Army of Two is very fun. In fact it's one of my favorite “couch co-op” game(s) in recent memory. But when I'm describing it, all I can say is "it plays exactly like Gears of War." Every shooter on the market now gets compared to one of the giants: Gears, CoD, or Halo. Freedom Fighters was made before the dawn of cover based shooting, and the sequel should stay that way.

Source: Shacknews

2. Focus on one feature instead of trying to change the genre.
This is somewhat similar to point one. Don't clone. But if you're going to innovate, do so with one key feature that really blows people away. Freedom Fighters kept bringing me back through the entire campaign, time and time again, because of the immense battles towards the end. Watching your soldiers slowly progress through the battlefield, entirely under your control, was extremely rewarding. But if you weren't into standing somewhere high and barking out orders, you still had the option to charge in yourself.

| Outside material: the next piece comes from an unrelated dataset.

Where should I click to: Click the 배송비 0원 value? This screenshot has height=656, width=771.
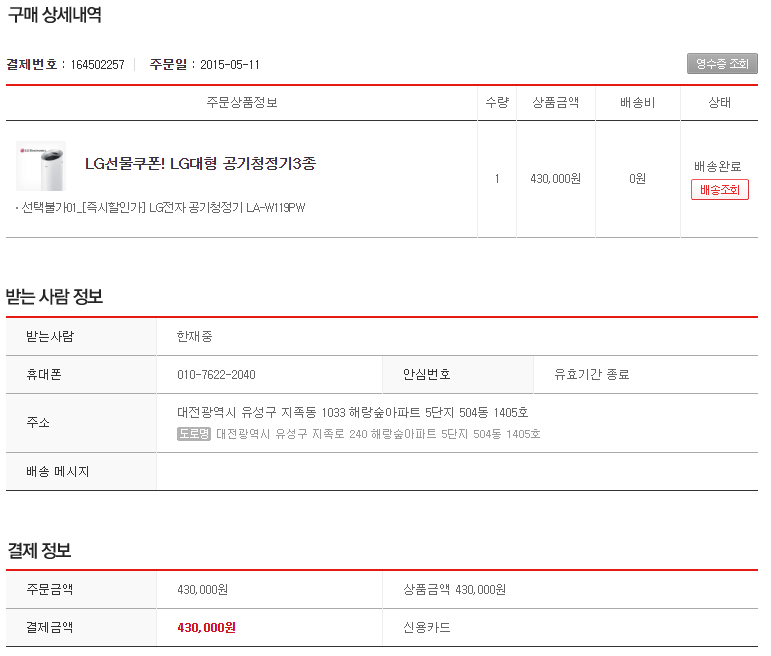637,179
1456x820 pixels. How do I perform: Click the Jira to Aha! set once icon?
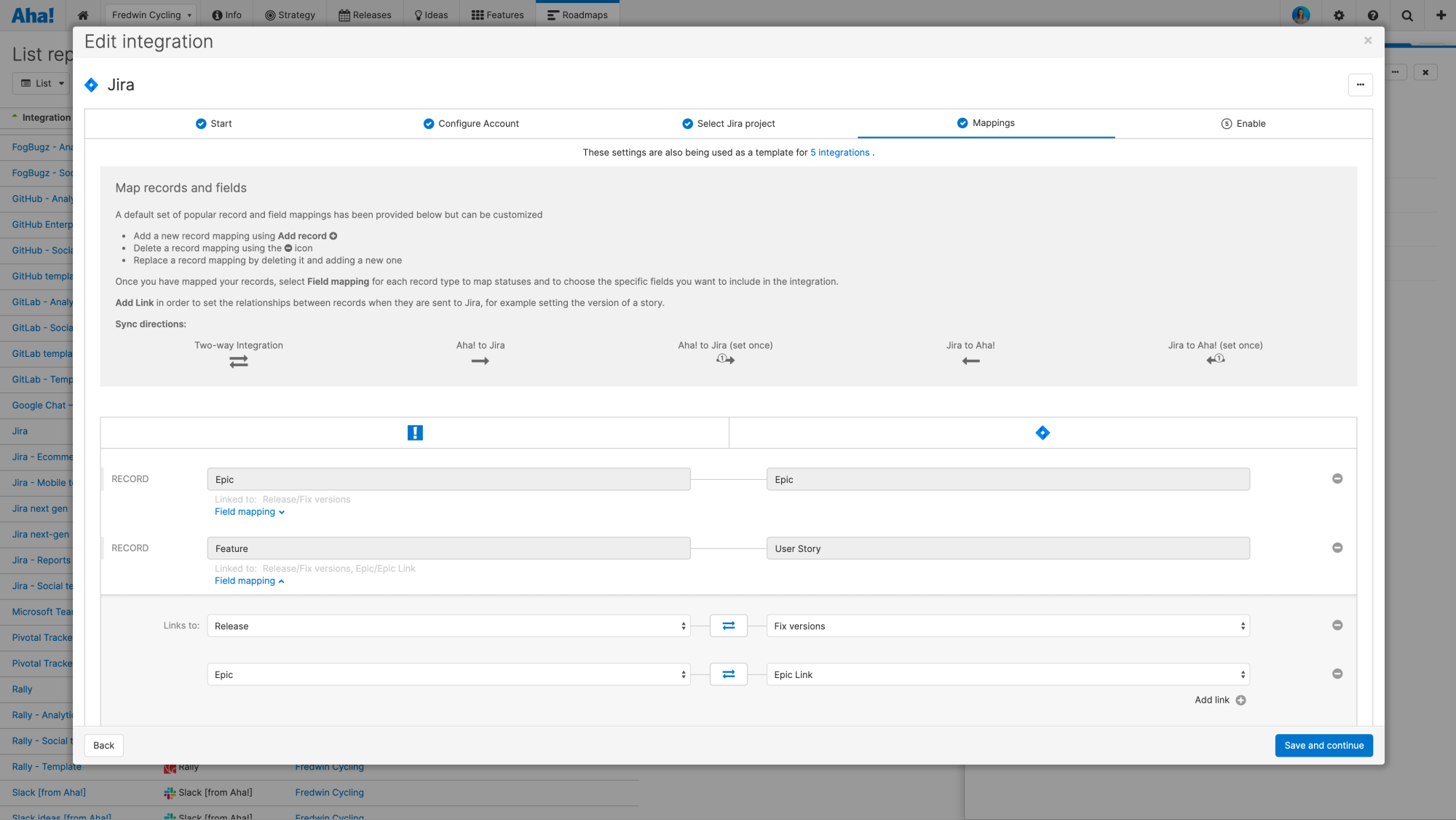tap(1214, 361)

Here’s an idea that isn’t outright cloning: The player could have up to 12 soldiers follow them at a time (a la the original), but could also guide smaller squads of 1 to 6 soldiers, via a radio/map system, in real time. Inspiration could be drawn from the original Ghost Recon, in which the player could drop out to a map, and order Squad B to various points. Freedom Fighters 2 could use a similar mechanic, but utilizing a physical map, and not moving to a new screen, keeping the player engaged and in the moment.

Concept of what the player might see while ordering soldiers in-combat
(illustration courtesy of the author)

There were several games in the PS2/Xbox era that attempted to fuse FPS and RTS mechanics together, ultimately failing because they spread themselves much too thin. For Freedom Fighters 2 to avoid this, the features would need to be seamless, and logical. Having Chris kneel down, pull out a radio and a map gives the player more urgency to make good decisions quickly, and get right back into the action. 

3. Don't focus on online multiplayer. Keep it single-player focused.
There's no shortage of online shooters for those who are looking, so why crowd the market with a half-assed single player campaign, and a semi-decent online multiplayer? In the great words of Ron Swanson, “Don’t half-ass two things, whole-ass one thing.” Games like Halo and Gears of War have proven that in a multiplayer focused market, there's still room for story.

The PS3 exclusive M.A.G. had a great concept: Set the stage for a massive fight, where some players give the orders, and some do the fighting. But the concept can easily fall flat for a number of reasons. A game can promise 200+ player battles, but that doesn't mean you'll get that experience every time. With Chris being the protagonist, and everyone wanting to be the protagonist, who would be the one following orders as opposed to giving them? The concept of unique multiplayer beyond just shooting each other would be too hard to pull off without interfering with the single player story.

4. Keep it modern day, not near future.
Near future tech games are a growing trend. Everywhere you look there are mechs, drones, cloaking suits, and overcomplicated HUDs that serve to show how kick ass the future can be so long as we keep drinking our Mountain Dew and stuffing our faces with Dorito’s. Freedom Fighters is all about a ragtag group of rebels, fighting with whatever they could get their hands on. To make this sequel a near future tech-heavy Michael Bay movie would absolutely destroy the feeling of "Holy cow, this could actually happen!"


With the newest generation of game consoles in full swing, we're starting to see how powerful they can really be. It's time for that to be put to the test. Games have been able to pull off large scale battles before, but that has never been the key focus of a shooter. Freedom Fighters 2 could change the way single player shooters are seen, and blow us all away. It just needs to get made.